### PROBLEM STATEMENT
The result should be the lines from the one that contains "This screenshot has height=964, width=1470." to the final line of the entries below, copied exactly and with no pictures.

### EXTRACTED RECORDS
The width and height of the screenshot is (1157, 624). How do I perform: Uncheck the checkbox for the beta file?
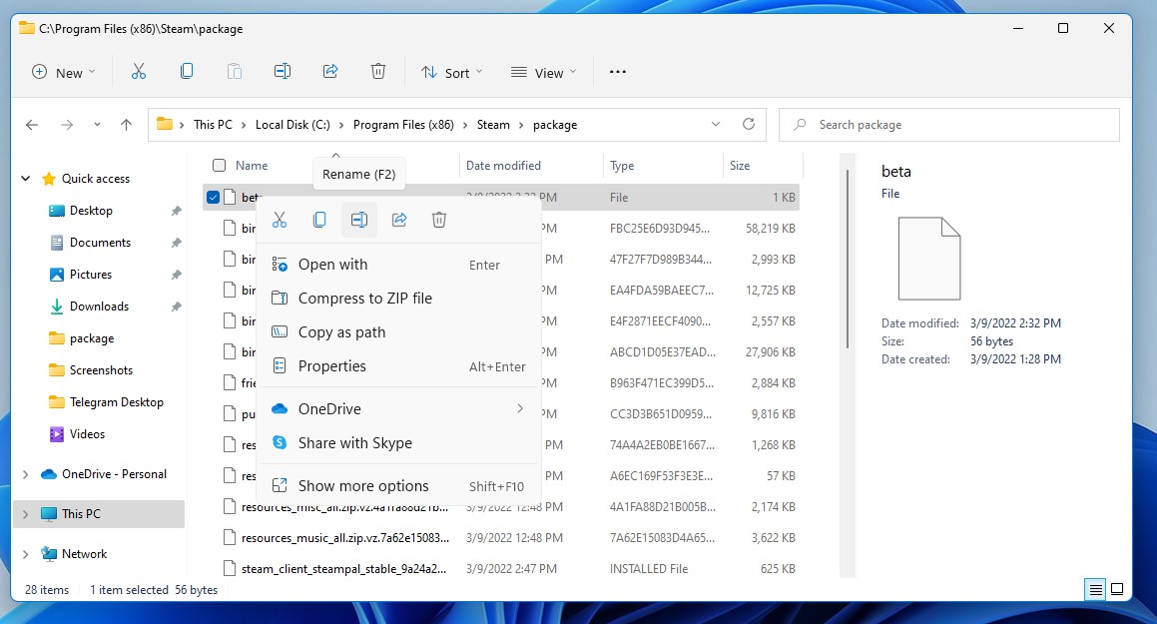click(213, 198)
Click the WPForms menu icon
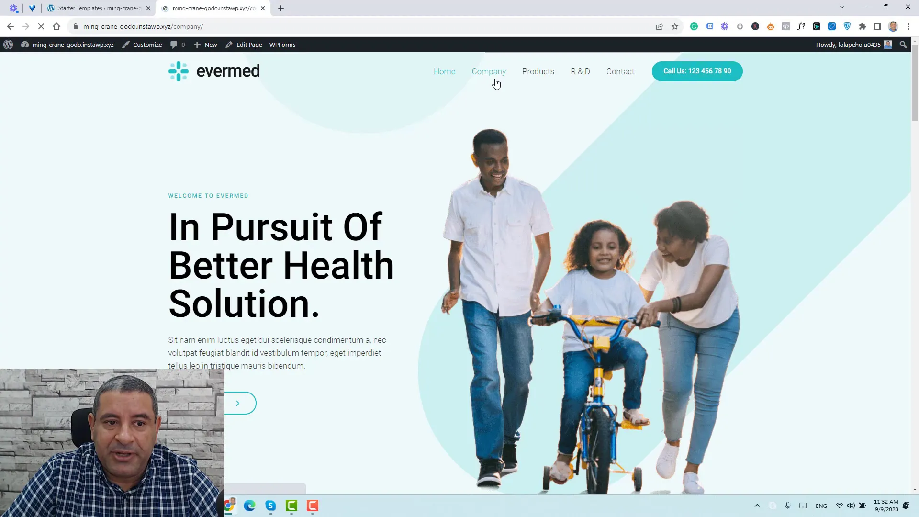Viewport: 919px width, 517px height. [x=282, y=45]
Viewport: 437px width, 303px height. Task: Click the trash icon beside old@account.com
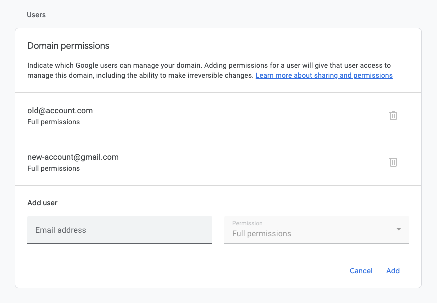pos(393,116)
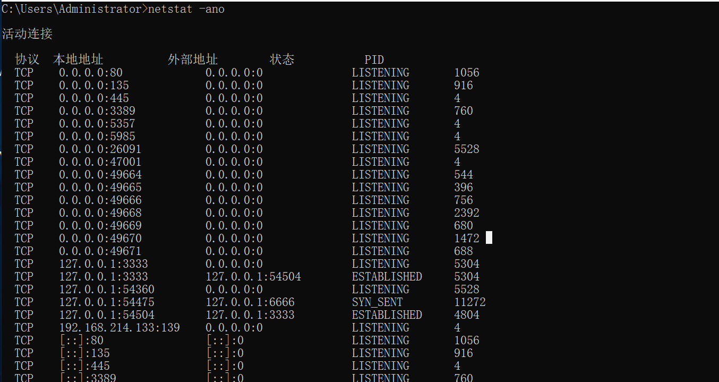Click the 本地地址 column header
This screenshot has height=382, width=719.
pyautogui.click(x=78, y=60)
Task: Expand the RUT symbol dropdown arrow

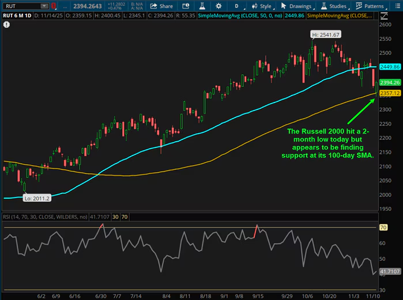Action: pos(44,6)
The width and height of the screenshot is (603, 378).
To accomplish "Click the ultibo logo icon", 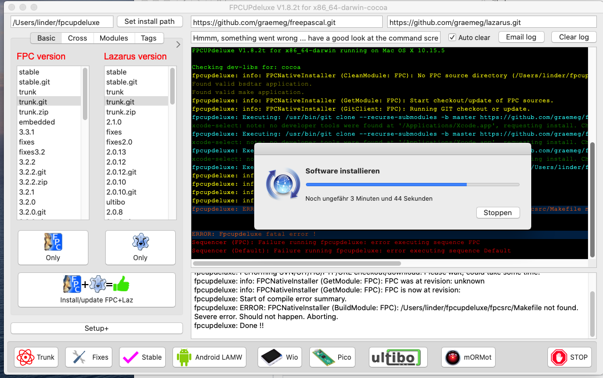I will click(x=397, y=357).
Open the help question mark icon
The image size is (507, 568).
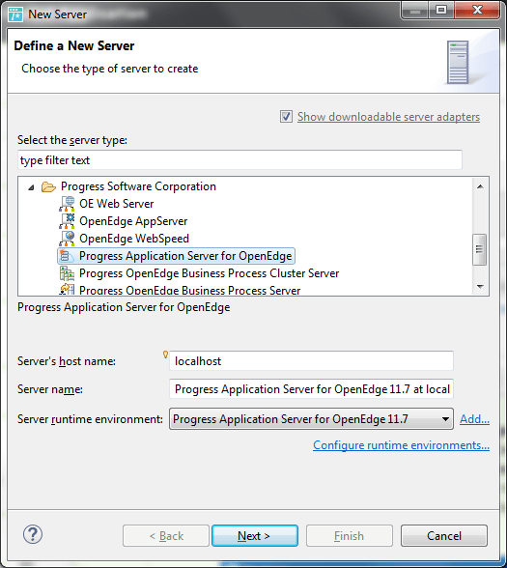(x=33, y=534)
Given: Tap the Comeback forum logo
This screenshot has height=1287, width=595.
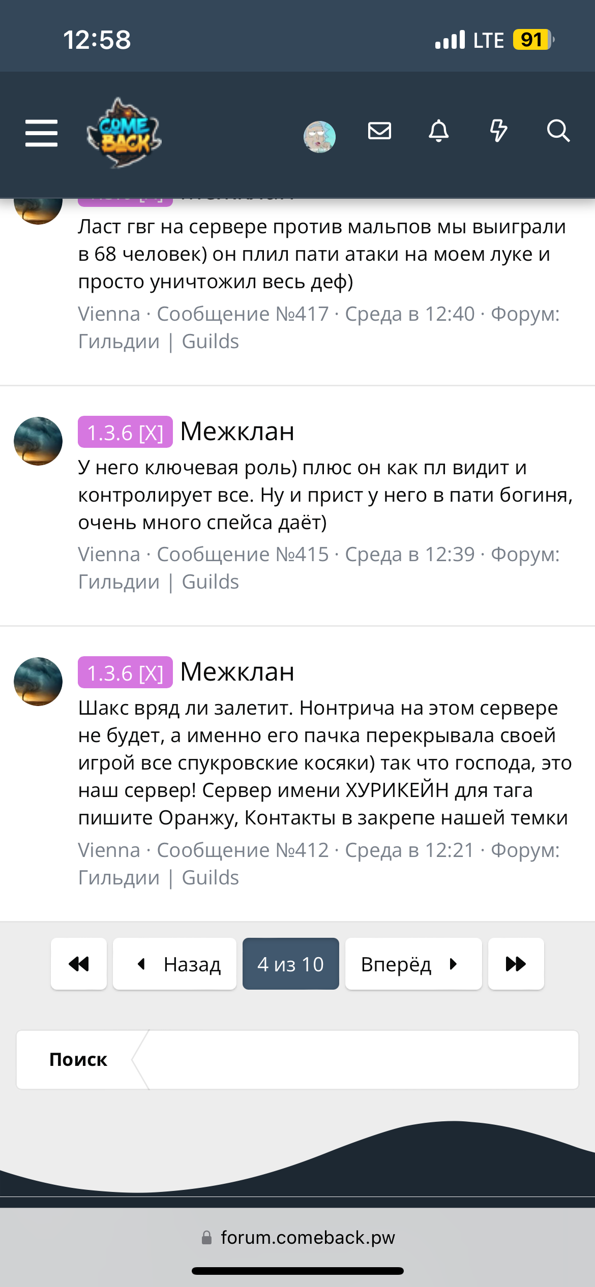Looking at the screenshot, I should click(124, 133).
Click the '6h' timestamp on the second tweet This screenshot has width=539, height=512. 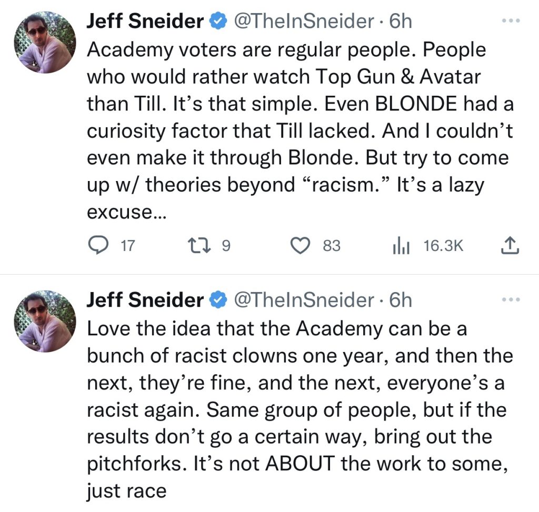coord(400,300)
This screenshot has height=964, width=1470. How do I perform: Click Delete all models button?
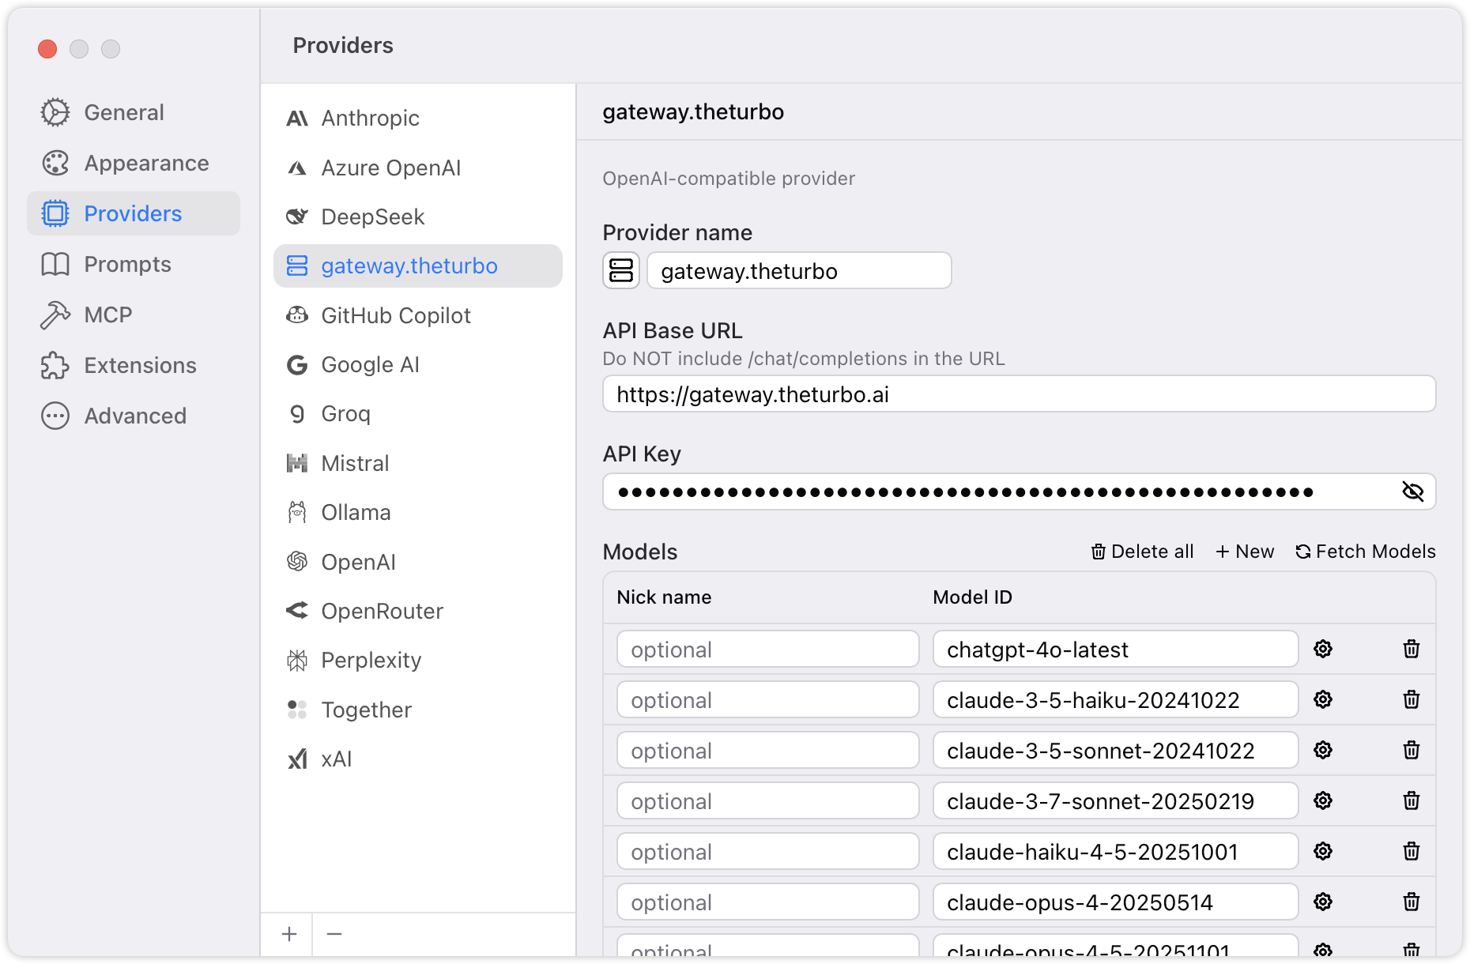[x=1143, y=552]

### FINAL ANSWER
This screenshot has height=964, width=1470. How do I perform: Click Delete all models button?
[x=1143, y=552]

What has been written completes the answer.